- El estreñimiento es un estado en el que la frecuencia de las deposiciones disminuye o las heces son duras y secas, lo que dificulta su expulsión.
- La falta de fibra dietética y de líquidos, la disminución de la actividad física, la inhibición del impulso de defecar, así como algunos medicamentos y enfermedades subyacentes, pueden estar relacionados con el estreñimiento.
- Si el tránsito colónico se ralentiza o el proceso de evacuación no es adecuado, puede absorberse más agua de las heces, volviéndolas más duras y dificultando la defecación.
- Los síntomas típicos son la disminución de la frecuencia de las deposiciones, heces duras o secas, dolor durante la defecación y esfuerzo excesivo.

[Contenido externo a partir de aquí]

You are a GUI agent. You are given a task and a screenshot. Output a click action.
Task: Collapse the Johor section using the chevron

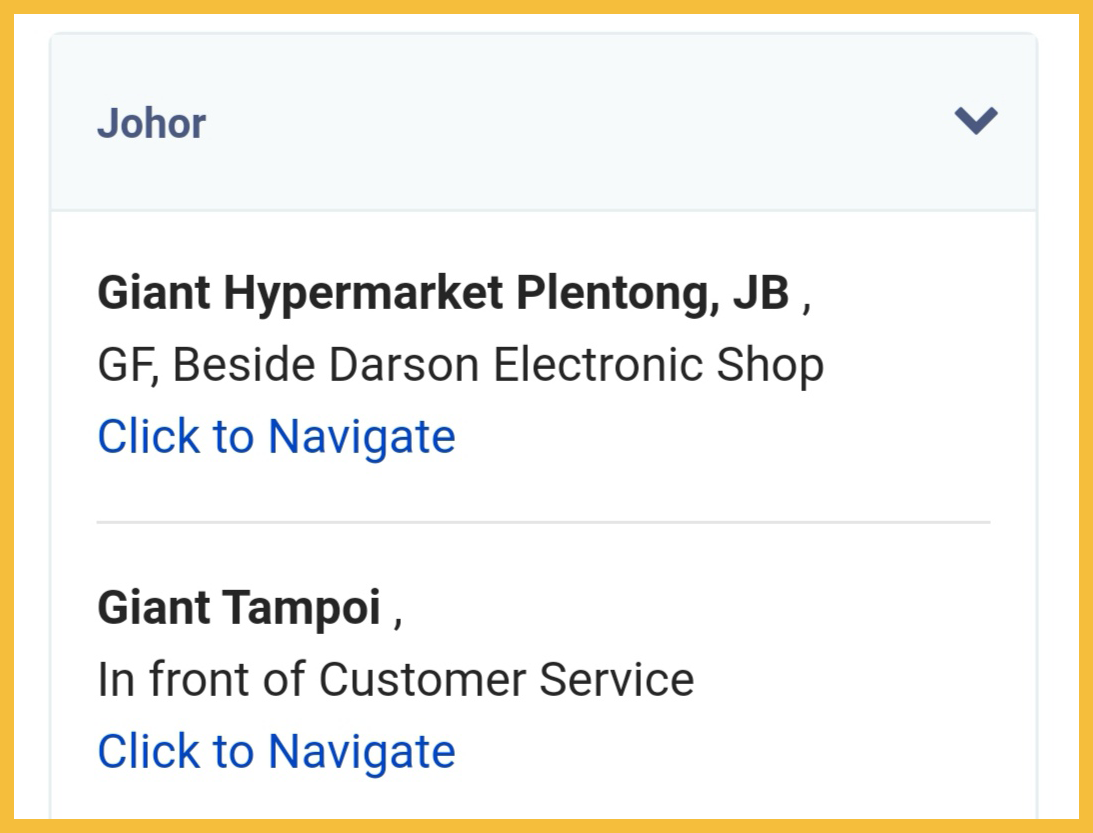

- El riesgo y la evolución pueden variar según la edad avanzada, el embarazo, la limitación de la actividad, los cambios en la ingesta de alimentos y líquidos, ciertos medicamentos y enfermedades neurológicas o endocrinas.
- El estreñimiento suele presentarse de forma temporal, pero la evolución varía según la persona; si los cambios en el hábito intestinal persisten, se requiere una evaluación.

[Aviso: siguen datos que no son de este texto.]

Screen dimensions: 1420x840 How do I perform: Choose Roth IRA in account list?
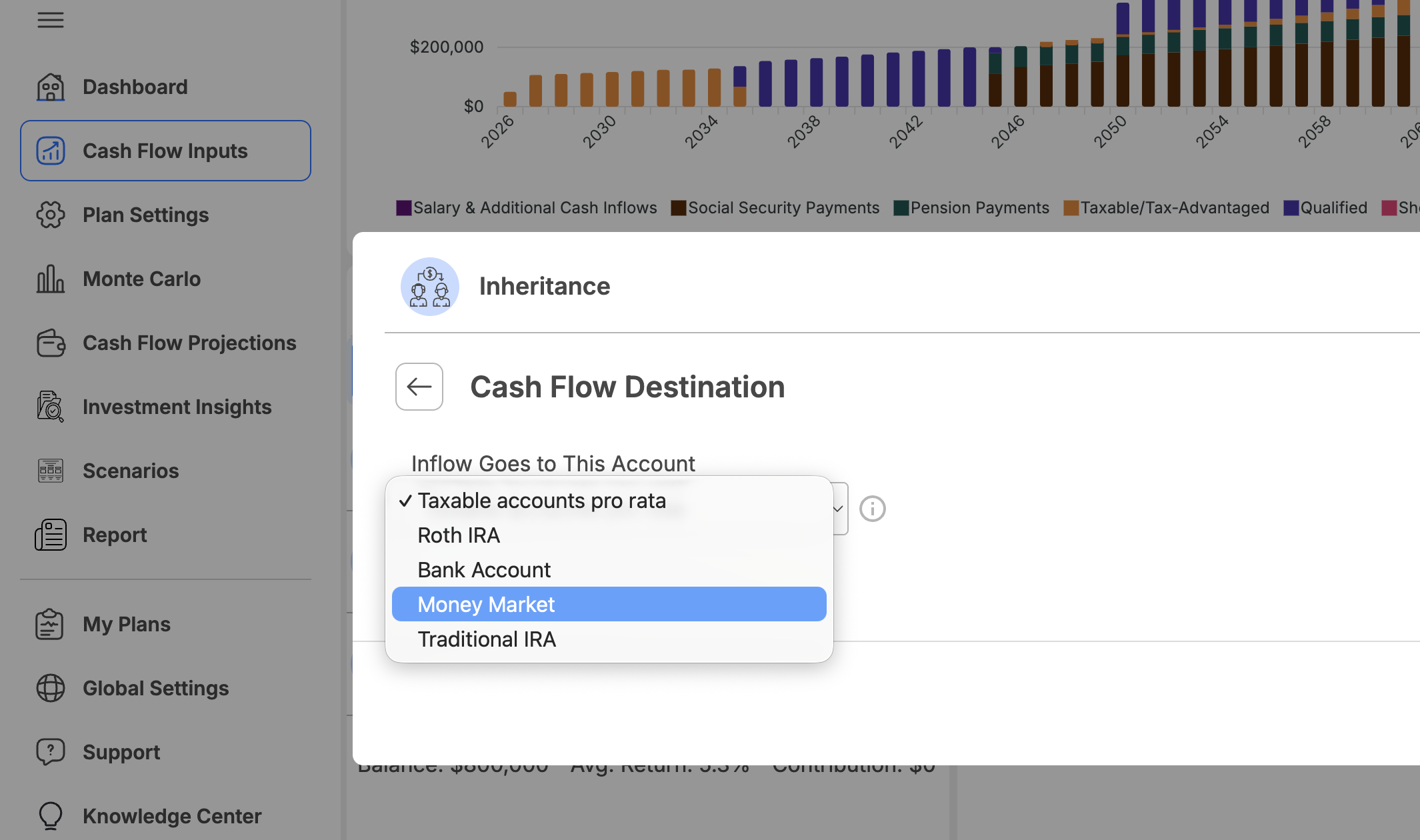coord(609,535)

- El diagnóstico se realiza mediante la evaluación de la duración y las características de los síntomas, el patrón de defecación, los medicamentos que se toman y las enfermedades previas, y se complementa con un examen físico o pruebas adicionales si es necesario.
- No es necesario defecar todos los días para que sea normal, por lo que debe compararse con el patrón de defecación habitual; cualquier cambio repentino debe explicarse durante la consulta médica.
- El manejo considera de forma progresiva el ajuste de la dieta, la hidratación y la actividad física en función de la causa y la gravedad, así como la instauración de hábitos de defecación regulares y el uso de medicamentos si fuera necesario.
- La base del manejo consiste en ajustar los factores de estilo de vida y revisar los medicamentos que pueden provocar estreñimiento; el uso de laxantes debe realizarse previa consulta con el personal médico.